Problem to solve
Starting at the line that has "Given: Select the Text box tool" and ending after the line that has "The width and", swap "Select" for "Choose" and write those lines out again with everything else left the same.
── Records provided ──
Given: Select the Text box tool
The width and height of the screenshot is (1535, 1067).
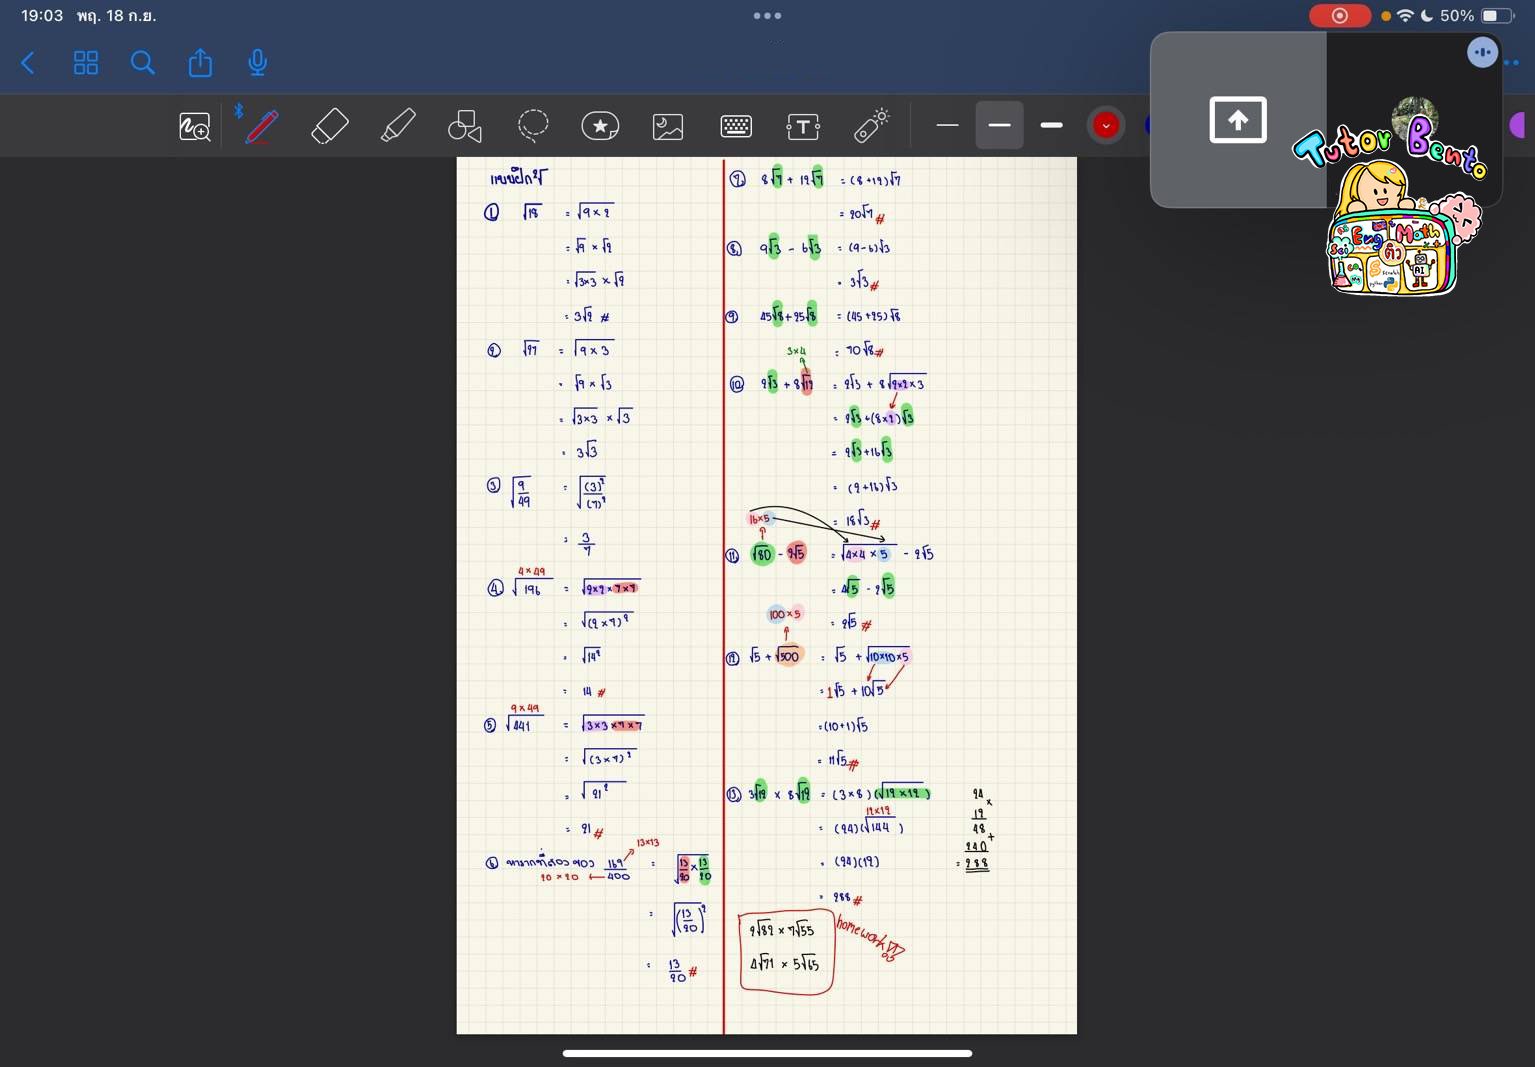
───
── Records provided ──
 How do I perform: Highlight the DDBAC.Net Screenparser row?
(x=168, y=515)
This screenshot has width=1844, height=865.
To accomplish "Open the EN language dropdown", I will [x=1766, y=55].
───
── Records provided ──
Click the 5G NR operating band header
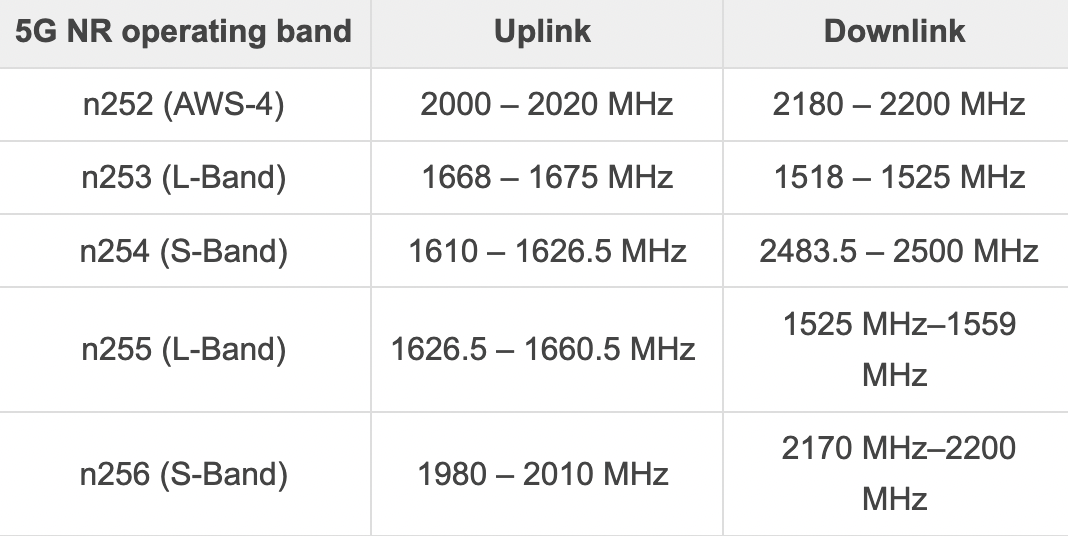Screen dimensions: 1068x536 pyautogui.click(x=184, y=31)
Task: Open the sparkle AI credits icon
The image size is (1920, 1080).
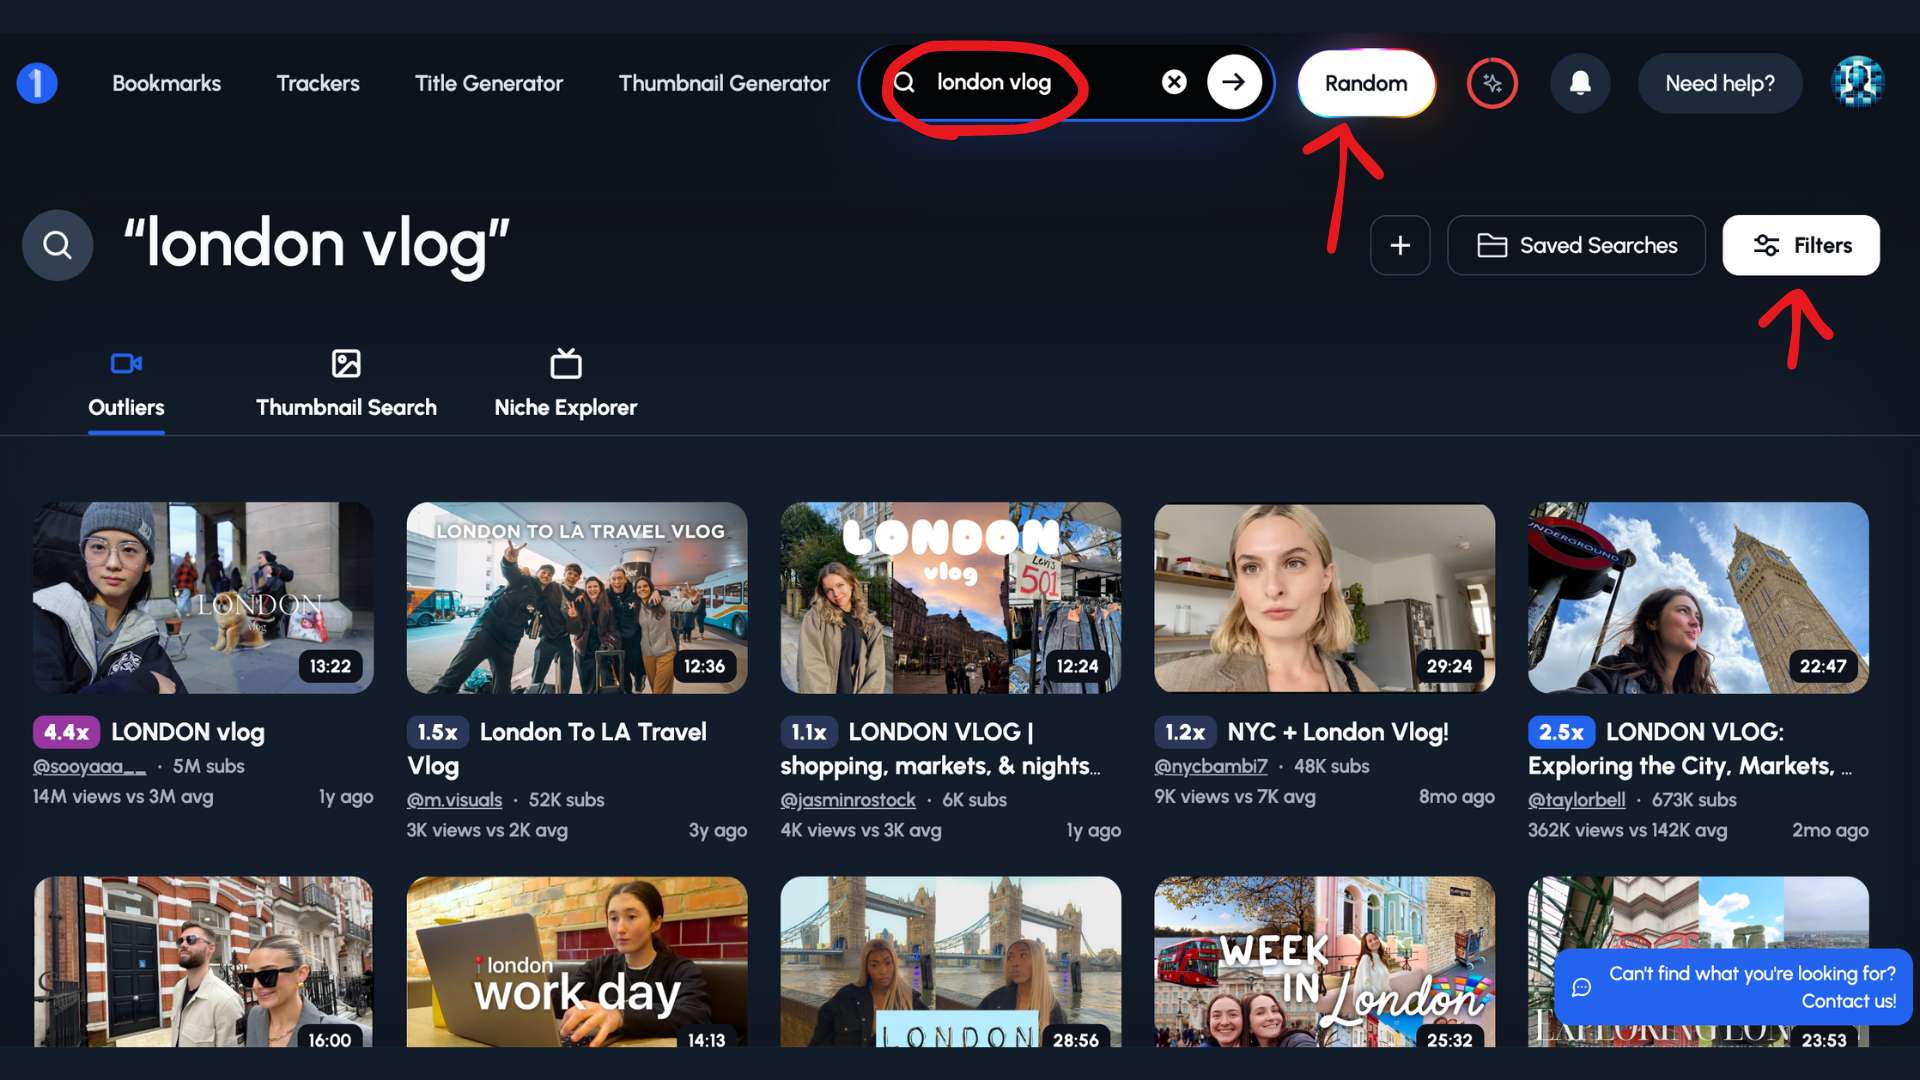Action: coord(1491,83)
───
Solution for this task
Given: Choose the Text box tool
The width and height of the screenshot is (1535, 1067).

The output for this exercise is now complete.